Und doch ist Fehler zu machen zutiefst menschlich.
Jeder macht Fehler, auch wenn das jetzt blöd klingt.

Unsere paar Sinne, unsere begrenzte Wahrnehmung, unsere ganzen rudimentären Denk-und Sprach-Werkzeuge sind so auf Mikro-Management ausgelegt, und das ist auch in Ordnung so. Wir müssen uns nur nicht unbedingt so viel auf unsere Fähigkeiten einbilden, und einkalkulieren, dass wir allein durch unsere Ausstattung als Menschen niemals fehlerfrei sein werden. Wieder mal fallen mir die Begriffe Dankbarkeit und Demut ein…

Wir Menschen in der sogenannten ersten Welt tun gewohnheitsmäßig so, als ob wir ganz genau wüssten, was wir tun, warum wir es tun, und als ob das, was wir tun, auch immer gelingt. Während ich das schreibe, kommt mir dieses Verhalten so unfassbar lächerlich vor, und das obwohl ich weiß, dass man umso erfolgreicher ist, je selbstbewusster man auftritt. Je selbstbewusster man auftritt, desto weniger Fehler passieren – auch das ist erforscht.

Was braucht es also?
Ein Milieu, in dem man Fehler zugeben darf? In dem die Antwort auf Fehler nicht Strafe sondern Unterstützung, Verständnis und Vergebung sind? In dem Lernen und Persönlichkeitsentwicklung einen höheren Stellenwert haben, als die Vermeidung von Peinlichkeit.

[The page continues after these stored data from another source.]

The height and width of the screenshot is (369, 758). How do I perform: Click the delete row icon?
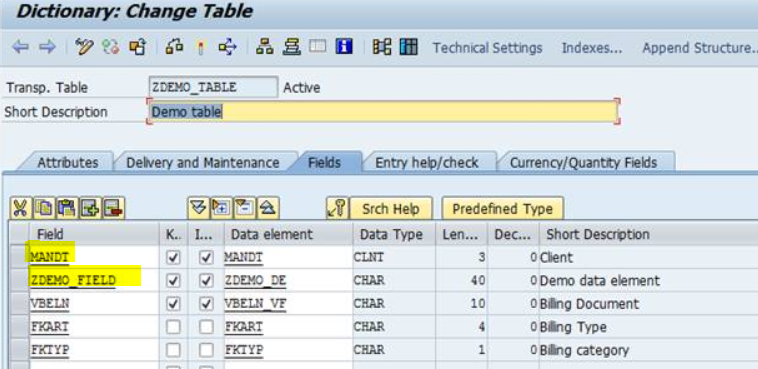tap(114, 208)
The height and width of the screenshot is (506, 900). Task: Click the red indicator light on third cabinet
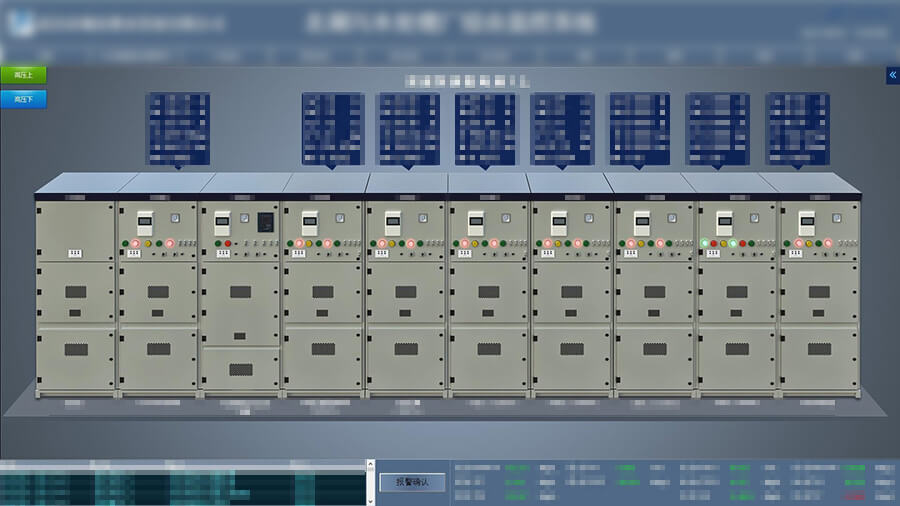pyautogui.click(x=228, y=243)
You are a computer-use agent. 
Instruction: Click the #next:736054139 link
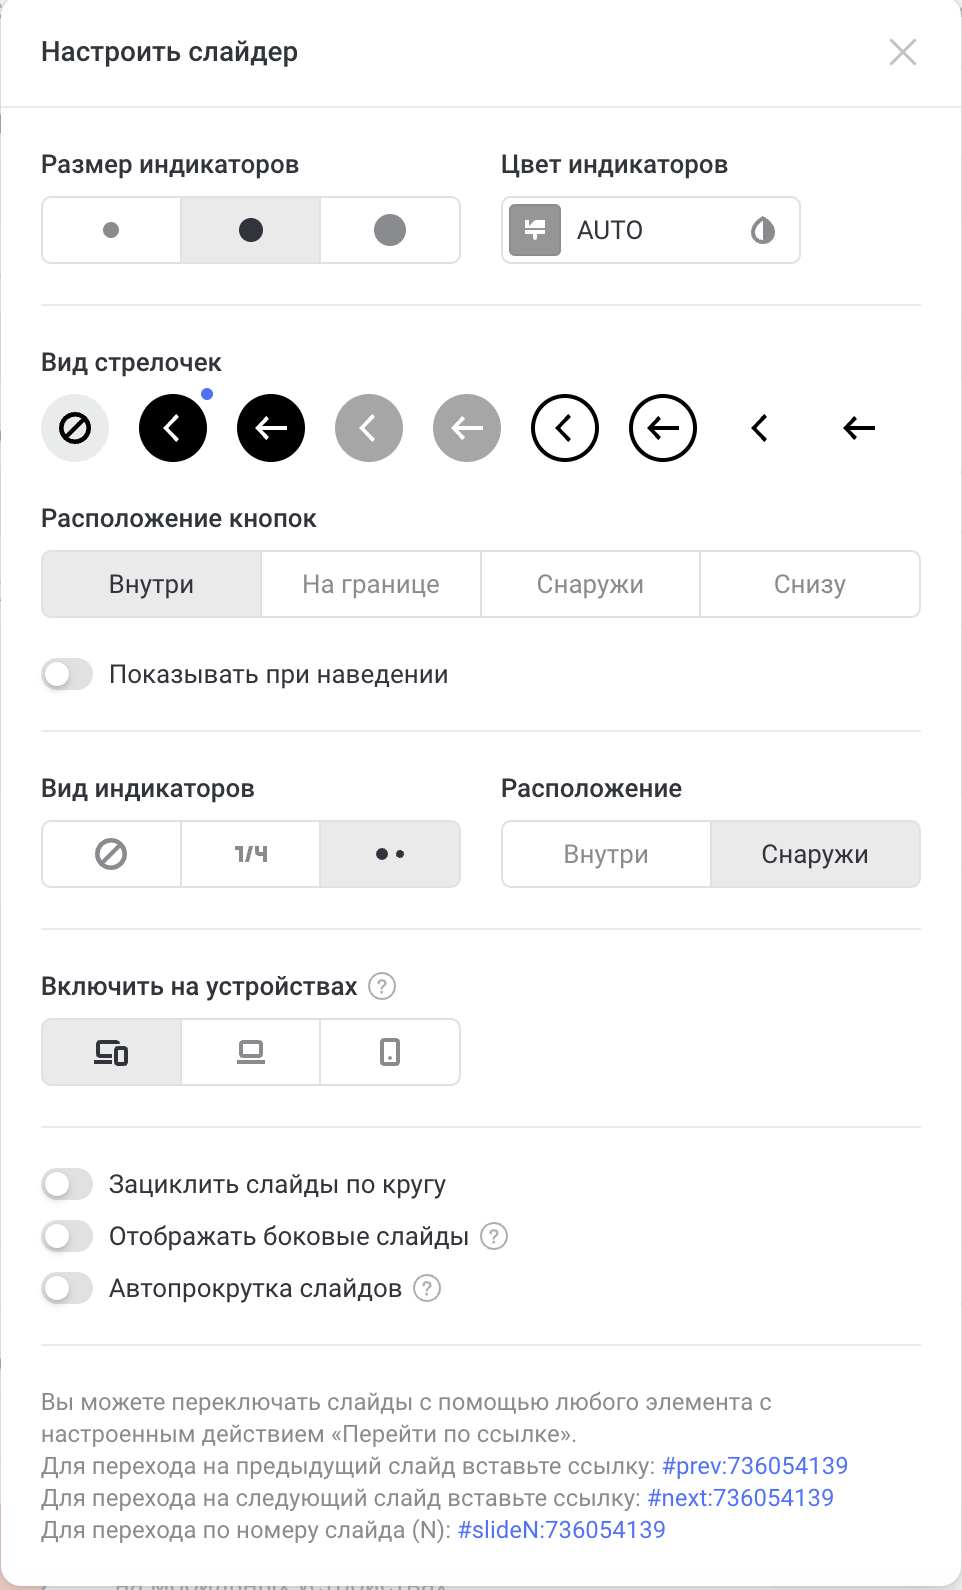click(x=741, y=1498)
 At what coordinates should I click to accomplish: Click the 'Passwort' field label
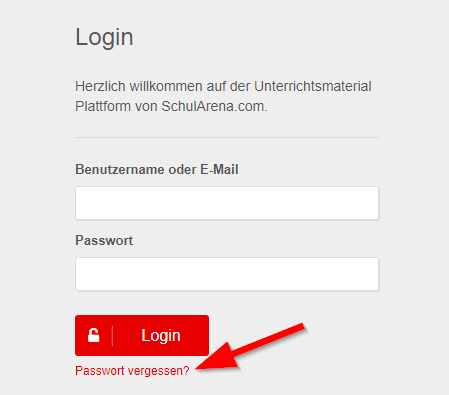(104, 240)
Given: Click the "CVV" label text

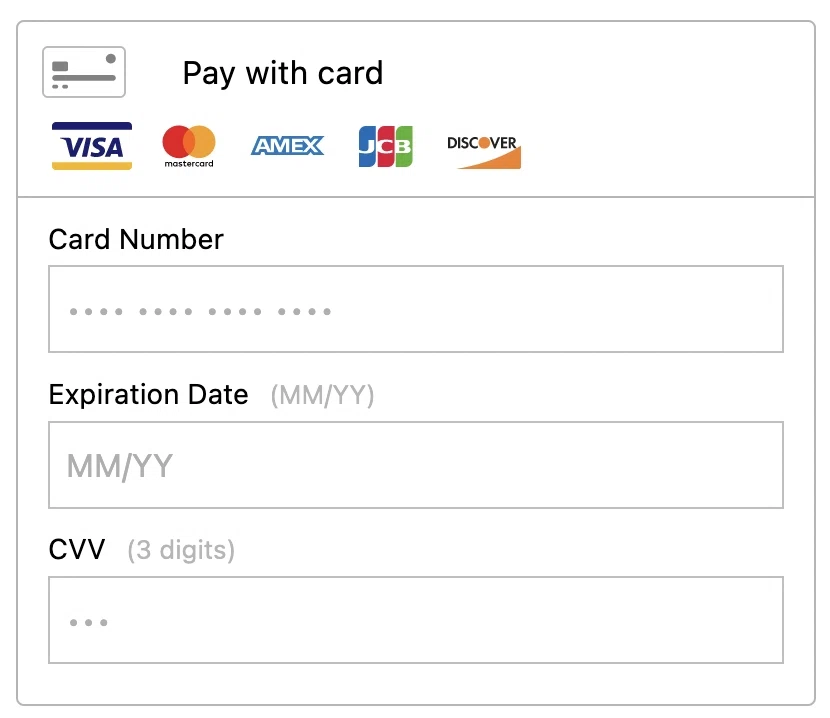Looking at the screenshot, I should (77, 550).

Eine Welt, in der der klügste Mensch seiner Zeit, Sokrates, nicht getötet wird, weil er die Wahrheit ausspricht.
Der Sokrates btw., der von sich selbst sagte „Ich weiß, dass ich nichts weiß.“

Was sagt Ihr?

 

 

2 Antworten auf “Fehlerkultur”

  1. Vorgestern war ich in Paris essen. Zu einer Person an unserem Tisch hat der Kellner gesagt, dass die Soße leider nicht perfekt geworden ist. Es tut ihm Leid. So etwas habe ich noch nie erlebt. Das war sehr sympathisch und ein Fehler, der unaufgfordert eingestanden wird, ist eigentlich schon gar kein Fehler mehr. Gestern waren wir in Paris in einem anderen Restaurant und ich habe das falsche Gericht serviert bekommen. Da hat sich der Kellner entschuldigt, die Köchin, die serviert hat auch, und zum Schluss nochmal der Kellner. Aber auf eine nette und nicht unterwürfige Art. Auch sehr sympathisch. (So wie die ganze Essengehkultur in Paris. Ich habe das Gefühl, der Kunde zahlt gern, weil es gut war und die Leute im Restaurant arbeiten gern für Leute, die gern bezahlen, weil sie zu würdigen wissen, was sie bekommen).

    Gefällt 1 Person

Hinterlasse einen Kommentar

Diese Seite verwendet Akismet, um Spam zu reduzieren. Erfahre, wie deine Kommentardaten verarbeitet werden..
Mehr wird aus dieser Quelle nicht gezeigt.